Radomska pizzeria w pandemii dostawała wysokie kary. Jej właścicielka wygrała wszystkie sprawy

Pandemia i obostrzenia z nią związane bardzo wpłynęły na działalność przedsiębiorców. Sektor HoReCa do dzisiaj boryka się ze sutkami tych działań. Tym bardziej, że wielu z nich tej próby czasu nie przetrwało, inni otwierali się mimo zakazów i karnie płacili mandaty. Najwytrwalsi walczyli w sądach.

15 tys. zł od sanepidu i 1 tys. zł od policji - to kary, jakie otrzymała właścicielka pizzerii z Radomia za działalność w czasie pandemii.

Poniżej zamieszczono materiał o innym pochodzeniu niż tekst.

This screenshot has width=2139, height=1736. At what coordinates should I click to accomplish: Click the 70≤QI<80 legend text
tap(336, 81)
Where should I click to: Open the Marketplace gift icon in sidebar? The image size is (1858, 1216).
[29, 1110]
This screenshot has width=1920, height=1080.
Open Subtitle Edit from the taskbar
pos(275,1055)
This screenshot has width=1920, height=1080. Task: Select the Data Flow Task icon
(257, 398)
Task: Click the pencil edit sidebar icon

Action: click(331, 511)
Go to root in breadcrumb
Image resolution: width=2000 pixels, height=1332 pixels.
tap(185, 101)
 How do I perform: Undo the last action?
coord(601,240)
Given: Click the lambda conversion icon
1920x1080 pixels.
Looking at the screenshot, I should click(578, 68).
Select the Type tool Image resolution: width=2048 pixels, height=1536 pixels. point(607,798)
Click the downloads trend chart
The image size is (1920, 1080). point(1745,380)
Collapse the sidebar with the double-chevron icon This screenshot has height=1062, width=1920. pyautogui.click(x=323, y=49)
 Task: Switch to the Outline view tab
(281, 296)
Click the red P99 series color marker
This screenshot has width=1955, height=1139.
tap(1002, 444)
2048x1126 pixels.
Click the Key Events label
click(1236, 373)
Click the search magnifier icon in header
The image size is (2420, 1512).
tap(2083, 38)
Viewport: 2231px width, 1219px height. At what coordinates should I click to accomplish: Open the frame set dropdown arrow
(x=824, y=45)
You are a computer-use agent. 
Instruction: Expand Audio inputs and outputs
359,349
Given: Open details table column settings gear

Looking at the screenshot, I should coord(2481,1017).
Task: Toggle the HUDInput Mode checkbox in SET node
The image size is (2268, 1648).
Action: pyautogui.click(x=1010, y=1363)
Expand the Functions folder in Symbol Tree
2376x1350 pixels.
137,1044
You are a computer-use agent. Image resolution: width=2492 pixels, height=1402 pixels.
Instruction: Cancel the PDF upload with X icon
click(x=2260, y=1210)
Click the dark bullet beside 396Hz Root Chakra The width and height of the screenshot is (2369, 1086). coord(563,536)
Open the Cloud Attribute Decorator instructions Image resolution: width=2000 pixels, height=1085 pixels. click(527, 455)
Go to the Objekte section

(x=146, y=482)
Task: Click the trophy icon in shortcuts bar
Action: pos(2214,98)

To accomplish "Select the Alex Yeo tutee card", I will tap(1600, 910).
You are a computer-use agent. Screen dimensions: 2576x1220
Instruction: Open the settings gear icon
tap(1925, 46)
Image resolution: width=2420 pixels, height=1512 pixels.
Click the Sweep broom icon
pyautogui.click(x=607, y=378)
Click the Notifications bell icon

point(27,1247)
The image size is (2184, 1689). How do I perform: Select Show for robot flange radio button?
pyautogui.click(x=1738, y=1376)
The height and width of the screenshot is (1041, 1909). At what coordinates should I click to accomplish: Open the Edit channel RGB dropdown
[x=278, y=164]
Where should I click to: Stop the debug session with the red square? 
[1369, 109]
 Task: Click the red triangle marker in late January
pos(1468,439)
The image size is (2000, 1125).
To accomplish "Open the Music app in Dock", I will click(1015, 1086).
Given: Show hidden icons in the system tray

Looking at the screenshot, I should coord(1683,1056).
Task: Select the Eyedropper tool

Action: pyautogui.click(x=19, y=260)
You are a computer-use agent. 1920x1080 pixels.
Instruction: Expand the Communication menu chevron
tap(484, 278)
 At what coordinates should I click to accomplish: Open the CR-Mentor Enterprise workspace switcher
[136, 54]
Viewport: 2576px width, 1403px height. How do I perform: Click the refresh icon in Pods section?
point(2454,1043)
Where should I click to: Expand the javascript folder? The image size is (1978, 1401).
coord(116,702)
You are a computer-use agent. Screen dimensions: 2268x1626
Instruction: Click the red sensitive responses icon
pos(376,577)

Kobieta dwa lata walczyła w sądach i wygrała. "Sanepid oddał 15 tys. zł, ale także odsetki, a nawet zwrócił pieniądze z tytułu kosztów upomnień" - informuje portal echodnia.eu.

Businessinsider informuje o sprawie pani Ewy Gutkowskiej, która mimo zakazów otwierała swoją pizzerię w Radomiu. Co więcej, jak pisze portal echodnia.eu, sanepid nałożył na nią karę grzywny 15 tys. zł, a policja karą 1 tys. zł. Kary zapłaciła, ale poszła do sądu.

"Najpierw sąd unieważnił decyzję sanepidu nakazujący zamknąć lokal, a potem zapadały orzeczenia w sprawie zwrotu zapłaconych kar. Cała batalia w różnych instancjach sądowych trwała dwa lata, wyroki już się uprawomocniły i doszło do zwrotu pieniędzy" - podaje serwis.

Co więcej, jak informuje kobieta, już szykuje pozwy przeciwko ministrowi spraw wewnętrznych i administracji oraz ministrowi zdrowia. Tłumaczy, że liczy na odszkodowanie z tytułu uniemożliwienia prowadzenia działalności gospodarczej. Dodać należy, że już w 2021 r. coraz więcej sądów potwierdzało, że mandaty nakładane przez sanepid są niezgodne z prawem.